How i did it, might help someone ...

$msg = 'say hi!';
$key = 'whatever_123';

// print, and make unprintable chars available for a link or alike.
// using $_GET, php will urldecode it, if it was passed urlencoded
print "obfuscated, ready for url: " . urlencode(obfuscate($msg, $key)) . "\n";
print "deObfuscated: " . obfuscate(obfuscate($msg, $key), $key);


function obfuscate($msg, $key) {
    if (empty($key)) return $msg;
    return $msg ^ str_pad('', strlen($msg), $key);
}

I think you might have a few problems here, I've tried to outline how I think you can fix it:

  • You need to use ord(..) to get the ASCII value of a character so that you can represent it in binary. For example, try the following:

    printf("%08b ", ord('A')); // outputs "01000001"
    
  • I'm not sure how you do an XOR cipher with a multi-byte key, as the wikipedia page on XOR cipher doesn't specify. But I assume for a given key like "123", your key starts "left-aligned" and extends to the length of the text, like this:

    function xor_this($text) {
        $key = '123';
        $i = 0;
        $encrypted = '';
        foreach (str_split($text) as $char) {
            $encrypted .= chr(ord($char) ^ ord($key{$i++ % strlen($key)}));
        }
        return $encrypted;
    }
    print xor_this('hello'); // outputs "YW_]]"
    

    Which encrypts 'hello' width the key '12312'.

There's no guarantee that the result of the XOR operation will produce a printable character.
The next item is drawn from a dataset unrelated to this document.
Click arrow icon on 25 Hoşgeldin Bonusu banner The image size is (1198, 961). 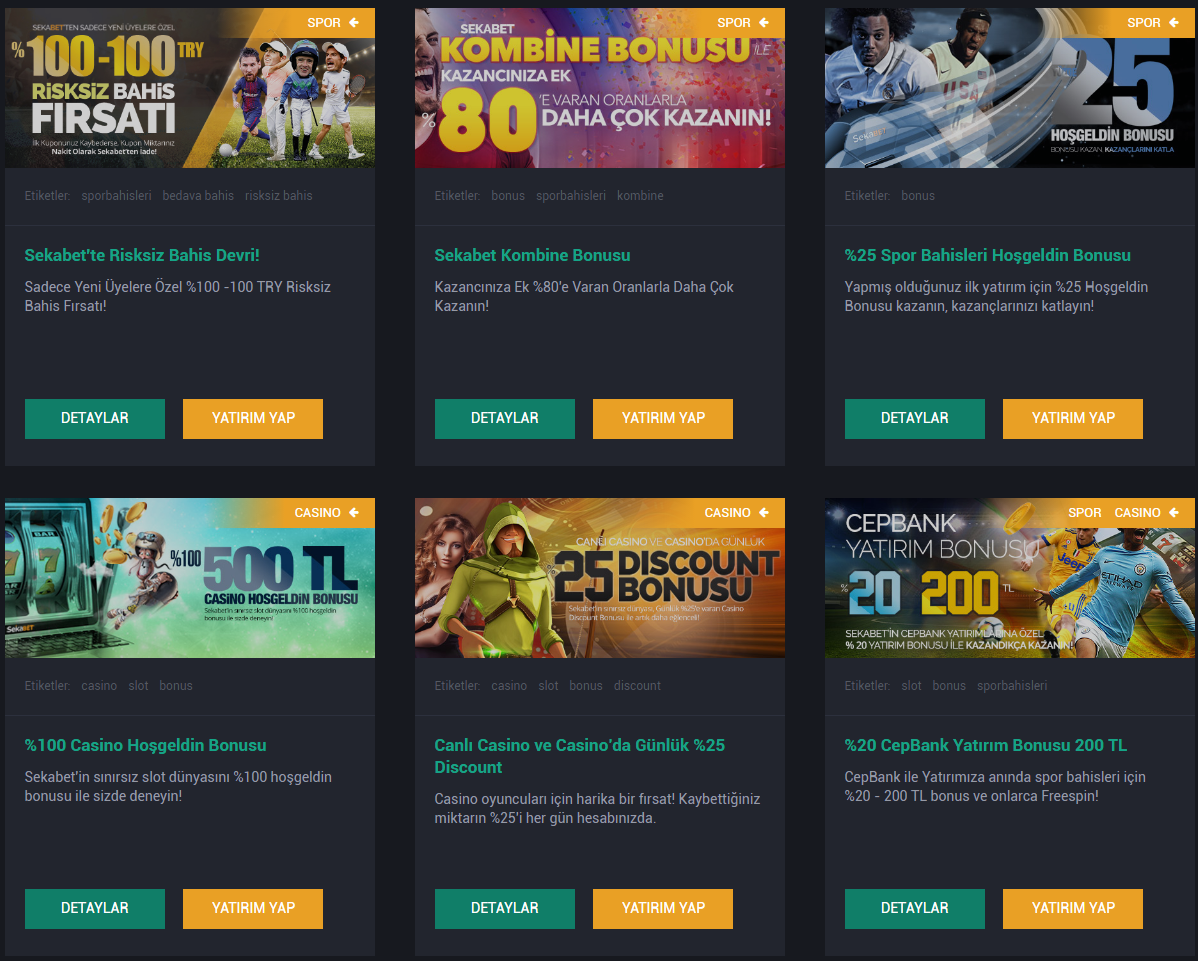click(1174, 23)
If you give us a better idea of the reason you're doing this, we can probably point you to something sensible to do instead.

I believe you are faced with console output and encoding problem rather than XOR-related. Try to output results of xor function in a text file and see a set of generated characters. I believe HEX editor would be the best choice to observe and compare a generated characters set.

Basically to revert text back (even numbers are in) you can use the same function:

var $textToObfuscate = "Some Text 12345";
var $obfuscatedText = $xor_this($textToObfuscate);
var $restoredText = $xor_this($obfuscatedText);

Based on the fact that you're getting xor_this( xor_this('123') ) = '123', I am willing to guess that this is merely an output issue. You're sending data to the browser, the browser is recognizing it as something which should be rendered in HTML (say, the first half dozen ASCII characters). Try looking at the page source to see what is really there. Better yet, iterate through the output and echo the ord of the value at each position.

Use this code, it works perfect

function scramble($inv) {
  $key=342244;  // scramble key
  $invarr=str_split($inv);
  for($index=0;$index<=strlen($inv)-1;$index++) {
    srand($key);
    $var=rand(0,255);
    $res=$res.(chr(ord($var)) ^ chr(ord($invarr[$index])));
    $key++;
  }
  return($res);
}

Try this:

$outText .= (string)$text{$i} ^ (string)$key{$j};

If one of the two operands is an integer, PHP casts the other to an integer and XORs them for a numeric result.

Alternatively, you could use this:

$outText .= chr(ord($text{$i}) ^ ord($key{$j}));
// Iterate through each character
for($i=0; $i<strlen($text); $i++)
{
    $outText .= chr(ord($text{$i}) ^ ord($key{$i % strlen($key)))};
}

note: it probably will create some weird characters...

Despite all the wise suggestions, I solved this problem in a much simpler way:

I changed the key! It turns out that by changing the key to something more like this:

$key = 'ISINUS0478331006';

...it will generate an obfuscated output of printable characters.